Vincent Smith may lack some of the top end athleticism of other backs, but his shiftiness and dynamic abilities in space should serve him well in the spread offense, provided that he is fully recovered from the ACL injury he suffered in the first half against Ohio State last year.

Elsewhere down the depth chart, junior Michael Shaw provides the speed and lateral quickness to the outside. Redshirt sophomore Michael Cox is also physically talented but makes poor decisions on the field. If he continues on this trajectory, then his role could be marginalized.

Freshman Stephen Hopkins is big enough to be brought in for short yardage plays so that he can break tackles and power through defenders. Redshirt freshman Fitzgerald Toussaint, whom ESPN called a possible national sleeper, is a speedy back who stretches the field. Currently he is out of the UConn game with an ankle injury.

The ascendance of the running game should have profound consequences for the rest of the team. If Michigan's running ability controls games and resists being stymied, two criteria that were absent for stretches of the previous season, then it should provide some leverage for the defense and sufficient cover for the receivers.

Despite West Virginia's low passing numbers—the team finished near the bottom of Division 1-A college football year after year—it is perhaps accurate to say that this pittance was one of choice. Pat White's passing numbers can at least attest to the potential he had, so West Virginia's reliance upon the the rushing attack was simply the desire to play to the team's strength. Football isn't exactly a zero sum game. There is no universal balance at work. West Virginia succeeded because of, and rarely in spite of, such a dramatic tilt toward the rush.

Michigan, at least, acquired half of its yard through the air last year. It will probably be another year of increments in which we fail to see the zone read offense in full, placing slightly more emphasis upon Michigan's stable of receivers, who are certainly not as great as the players in the Lloyd Carr days but have more talent than those on the West Virginia teams.
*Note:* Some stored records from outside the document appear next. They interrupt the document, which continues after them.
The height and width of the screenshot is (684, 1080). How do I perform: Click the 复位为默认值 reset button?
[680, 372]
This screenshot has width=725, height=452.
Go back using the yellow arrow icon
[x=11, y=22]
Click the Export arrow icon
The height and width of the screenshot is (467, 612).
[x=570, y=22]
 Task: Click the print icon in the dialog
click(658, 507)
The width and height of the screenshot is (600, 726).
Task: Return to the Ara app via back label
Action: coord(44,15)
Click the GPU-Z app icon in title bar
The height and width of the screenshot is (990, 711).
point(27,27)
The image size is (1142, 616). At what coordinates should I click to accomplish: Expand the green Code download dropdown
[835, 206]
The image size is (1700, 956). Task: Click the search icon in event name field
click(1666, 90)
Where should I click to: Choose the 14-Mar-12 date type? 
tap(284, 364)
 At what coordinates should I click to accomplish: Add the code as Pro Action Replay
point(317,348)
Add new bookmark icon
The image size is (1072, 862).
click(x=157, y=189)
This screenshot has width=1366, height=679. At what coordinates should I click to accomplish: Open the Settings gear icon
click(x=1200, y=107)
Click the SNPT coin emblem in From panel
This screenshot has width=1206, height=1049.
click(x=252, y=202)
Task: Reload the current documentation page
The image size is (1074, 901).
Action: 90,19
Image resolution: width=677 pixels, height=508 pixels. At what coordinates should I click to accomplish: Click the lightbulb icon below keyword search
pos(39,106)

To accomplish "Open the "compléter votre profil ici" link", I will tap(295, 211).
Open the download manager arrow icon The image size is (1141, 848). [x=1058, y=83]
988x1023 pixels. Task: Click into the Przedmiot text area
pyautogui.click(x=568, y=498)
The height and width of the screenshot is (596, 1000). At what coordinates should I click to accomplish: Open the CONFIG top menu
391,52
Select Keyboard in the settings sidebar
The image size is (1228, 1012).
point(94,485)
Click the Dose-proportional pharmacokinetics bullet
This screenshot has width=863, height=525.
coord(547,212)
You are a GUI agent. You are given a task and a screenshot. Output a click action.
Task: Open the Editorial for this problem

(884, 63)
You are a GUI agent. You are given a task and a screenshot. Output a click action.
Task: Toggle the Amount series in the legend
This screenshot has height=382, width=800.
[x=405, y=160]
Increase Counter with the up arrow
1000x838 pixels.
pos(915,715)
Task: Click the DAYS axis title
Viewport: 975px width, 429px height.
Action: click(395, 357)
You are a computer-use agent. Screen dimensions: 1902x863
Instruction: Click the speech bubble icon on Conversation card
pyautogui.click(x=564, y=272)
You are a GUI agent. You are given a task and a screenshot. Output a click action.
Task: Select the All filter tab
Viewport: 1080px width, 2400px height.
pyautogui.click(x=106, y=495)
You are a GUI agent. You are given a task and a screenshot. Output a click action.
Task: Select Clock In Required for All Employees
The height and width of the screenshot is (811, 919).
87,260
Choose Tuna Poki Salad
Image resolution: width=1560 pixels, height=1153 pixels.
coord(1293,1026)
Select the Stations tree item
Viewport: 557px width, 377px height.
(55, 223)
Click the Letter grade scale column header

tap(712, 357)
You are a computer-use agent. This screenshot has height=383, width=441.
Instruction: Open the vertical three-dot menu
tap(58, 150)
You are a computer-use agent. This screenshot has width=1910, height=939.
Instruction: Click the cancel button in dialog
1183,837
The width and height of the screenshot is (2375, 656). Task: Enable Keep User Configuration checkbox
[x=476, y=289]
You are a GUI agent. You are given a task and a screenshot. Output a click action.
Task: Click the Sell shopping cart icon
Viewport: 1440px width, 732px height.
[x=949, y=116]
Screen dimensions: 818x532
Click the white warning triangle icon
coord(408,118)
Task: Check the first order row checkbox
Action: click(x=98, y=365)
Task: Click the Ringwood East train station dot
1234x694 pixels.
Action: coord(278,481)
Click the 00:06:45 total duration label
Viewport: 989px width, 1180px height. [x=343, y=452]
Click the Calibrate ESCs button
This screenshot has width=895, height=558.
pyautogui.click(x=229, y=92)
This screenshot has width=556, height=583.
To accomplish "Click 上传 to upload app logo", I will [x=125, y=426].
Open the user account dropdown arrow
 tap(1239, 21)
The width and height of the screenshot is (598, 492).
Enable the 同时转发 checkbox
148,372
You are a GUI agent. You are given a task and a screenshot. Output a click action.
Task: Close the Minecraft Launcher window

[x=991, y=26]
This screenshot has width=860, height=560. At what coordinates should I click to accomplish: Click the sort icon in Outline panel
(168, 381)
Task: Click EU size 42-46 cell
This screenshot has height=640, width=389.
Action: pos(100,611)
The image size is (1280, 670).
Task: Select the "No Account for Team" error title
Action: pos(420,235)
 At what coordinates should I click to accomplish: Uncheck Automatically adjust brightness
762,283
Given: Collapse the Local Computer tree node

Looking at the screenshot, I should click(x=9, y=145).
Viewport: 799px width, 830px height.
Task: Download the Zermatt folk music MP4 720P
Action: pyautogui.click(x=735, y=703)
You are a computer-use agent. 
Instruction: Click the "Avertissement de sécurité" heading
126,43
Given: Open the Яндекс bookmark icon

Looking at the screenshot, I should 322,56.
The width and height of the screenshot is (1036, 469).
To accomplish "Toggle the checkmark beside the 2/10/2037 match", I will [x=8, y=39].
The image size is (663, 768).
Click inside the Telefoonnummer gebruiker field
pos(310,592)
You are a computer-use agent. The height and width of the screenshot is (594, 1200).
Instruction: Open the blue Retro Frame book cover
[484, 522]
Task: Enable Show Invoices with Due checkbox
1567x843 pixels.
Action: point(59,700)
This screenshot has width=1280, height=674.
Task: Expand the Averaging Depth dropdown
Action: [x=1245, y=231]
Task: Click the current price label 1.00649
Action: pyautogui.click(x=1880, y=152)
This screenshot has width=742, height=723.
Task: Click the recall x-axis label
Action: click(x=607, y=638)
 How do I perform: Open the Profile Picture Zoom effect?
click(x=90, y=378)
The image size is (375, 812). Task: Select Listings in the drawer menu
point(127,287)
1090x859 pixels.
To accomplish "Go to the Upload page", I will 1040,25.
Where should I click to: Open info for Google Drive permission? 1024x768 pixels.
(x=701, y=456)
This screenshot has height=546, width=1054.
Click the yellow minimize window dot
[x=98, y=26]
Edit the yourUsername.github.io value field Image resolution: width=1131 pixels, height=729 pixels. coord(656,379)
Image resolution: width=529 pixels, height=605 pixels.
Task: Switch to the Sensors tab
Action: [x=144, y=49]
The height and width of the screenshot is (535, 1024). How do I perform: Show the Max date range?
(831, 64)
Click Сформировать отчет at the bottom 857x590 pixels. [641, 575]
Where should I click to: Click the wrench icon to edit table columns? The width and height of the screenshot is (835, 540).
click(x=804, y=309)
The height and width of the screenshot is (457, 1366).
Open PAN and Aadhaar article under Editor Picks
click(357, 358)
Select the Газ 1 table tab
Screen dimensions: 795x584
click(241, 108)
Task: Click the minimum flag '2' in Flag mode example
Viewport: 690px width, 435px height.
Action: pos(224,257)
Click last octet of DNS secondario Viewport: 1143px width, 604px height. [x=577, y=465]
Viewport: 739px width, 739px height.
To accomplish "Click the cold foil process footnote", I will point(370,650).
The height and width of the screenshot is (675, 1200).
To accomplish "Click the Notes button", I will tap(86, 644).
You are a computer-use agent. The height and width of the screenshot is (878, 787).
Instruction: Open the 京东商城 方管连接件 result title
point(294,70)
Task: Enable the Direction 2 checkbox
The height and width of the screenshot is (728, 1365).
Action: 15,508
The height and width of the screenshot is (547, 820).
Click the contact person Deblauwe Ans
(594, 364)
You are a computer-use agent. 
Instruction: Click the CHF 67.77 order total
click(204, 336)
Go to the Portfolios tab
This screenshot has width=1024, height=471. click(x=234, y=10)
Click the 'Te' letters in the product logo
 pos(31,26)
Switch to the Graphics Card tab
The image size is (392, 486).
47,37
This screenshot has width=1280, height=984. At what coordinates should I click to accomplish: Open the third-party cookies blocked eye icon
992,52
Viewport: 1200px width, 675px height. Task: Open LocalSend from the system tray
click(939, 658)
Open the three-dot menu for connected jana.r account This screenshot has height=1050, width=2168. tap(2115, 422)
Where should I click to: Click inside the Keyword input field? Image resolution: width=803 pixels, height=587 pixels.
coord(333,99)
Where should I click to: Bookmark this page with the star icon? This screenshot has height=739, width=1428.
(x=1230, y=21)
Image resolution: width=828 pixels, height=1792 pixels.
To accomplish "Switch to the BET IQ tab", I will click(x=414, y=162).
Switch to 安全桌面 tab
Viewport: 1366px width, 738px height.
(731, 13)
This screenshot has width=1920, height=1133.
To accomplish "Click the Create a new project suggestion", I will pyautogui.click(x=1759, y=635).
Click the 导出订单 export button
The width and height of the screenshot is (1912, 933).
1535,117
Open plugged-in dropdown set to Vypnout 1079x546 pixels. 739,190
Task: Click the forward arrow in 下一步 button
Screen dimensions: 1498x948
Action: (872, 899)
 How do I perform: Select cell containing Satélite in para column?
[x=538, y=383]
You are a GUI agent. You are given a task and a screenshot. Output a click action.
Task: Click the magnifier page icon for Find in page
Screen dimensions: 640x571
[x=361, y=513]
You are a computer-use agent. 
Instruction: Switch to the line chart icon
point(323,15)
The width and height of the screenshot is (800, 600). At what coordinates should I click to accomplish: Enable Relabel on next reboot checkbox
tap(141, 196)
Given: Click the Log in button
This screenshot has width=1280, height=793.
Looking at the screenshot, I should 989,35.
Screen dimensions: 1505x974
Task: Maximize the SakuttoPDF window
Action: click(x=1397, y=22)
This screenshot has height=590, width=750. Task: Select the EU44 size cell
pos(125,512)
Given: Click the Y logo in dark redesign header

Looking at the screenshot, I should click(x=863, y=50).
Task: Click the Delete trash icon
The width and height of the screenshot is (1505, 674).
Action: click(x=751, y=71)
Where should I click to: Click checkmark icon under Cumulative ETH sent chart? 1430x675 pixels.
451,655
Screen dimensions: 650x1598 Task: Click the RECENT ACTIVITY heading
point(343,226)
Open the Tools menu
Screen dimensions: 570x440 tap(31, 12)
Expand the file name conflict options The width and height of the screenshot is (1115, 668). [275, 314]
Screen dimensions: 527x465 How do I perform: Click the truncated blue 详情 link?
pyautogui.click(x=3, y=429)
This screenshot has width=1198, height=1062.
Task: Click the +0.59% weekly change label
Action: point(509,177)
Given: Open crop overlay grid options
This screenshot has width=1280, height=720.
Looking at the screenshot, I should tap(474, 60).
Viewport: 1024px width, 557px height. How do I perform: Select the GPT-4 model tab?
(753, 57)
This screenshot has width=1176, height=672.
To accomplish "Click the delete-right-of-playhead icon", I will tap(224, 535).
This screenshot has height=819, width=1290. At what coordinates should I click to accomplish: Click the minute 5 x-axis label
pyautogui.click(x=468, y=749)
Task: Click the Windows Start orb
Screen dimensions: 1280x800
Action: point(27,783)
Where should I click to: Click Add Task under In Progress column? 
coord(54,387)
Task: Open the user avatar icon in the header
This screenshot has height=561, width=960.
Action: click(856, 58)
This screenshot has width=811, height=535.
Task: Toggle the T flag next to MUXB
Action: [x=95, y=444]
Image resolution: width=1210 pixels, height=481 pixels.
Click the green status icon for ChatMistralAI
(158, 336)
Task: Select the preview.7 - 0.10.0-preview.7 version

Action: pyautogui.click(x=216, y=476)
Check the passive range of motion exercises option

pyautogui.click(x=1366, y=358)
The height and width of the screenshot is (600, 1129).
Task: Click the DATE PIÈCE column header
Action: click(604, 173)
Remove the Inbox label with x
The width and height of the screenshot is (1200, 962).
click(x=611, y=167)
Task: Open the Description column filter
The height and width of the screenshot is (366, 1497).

We are likely to witness more dynamic play-calling out of the zone read in 2010 than we witnessed for most of last year. Multiple running back sets should allow the team to mix and match the variable strengths of the rushers that Michigan has, and waiting in the wings is Devin Gardner, who is perhaps more of the Pat White archetype, the kind of athlete who can convert the apostates with a missionary-like zeal and impart upon the fans something a little more than a blind sense of panic and doom that has recently pervaded the program. But the future has yet to arrive, and this is hopefully just the third year in a transformation that will require many more to come.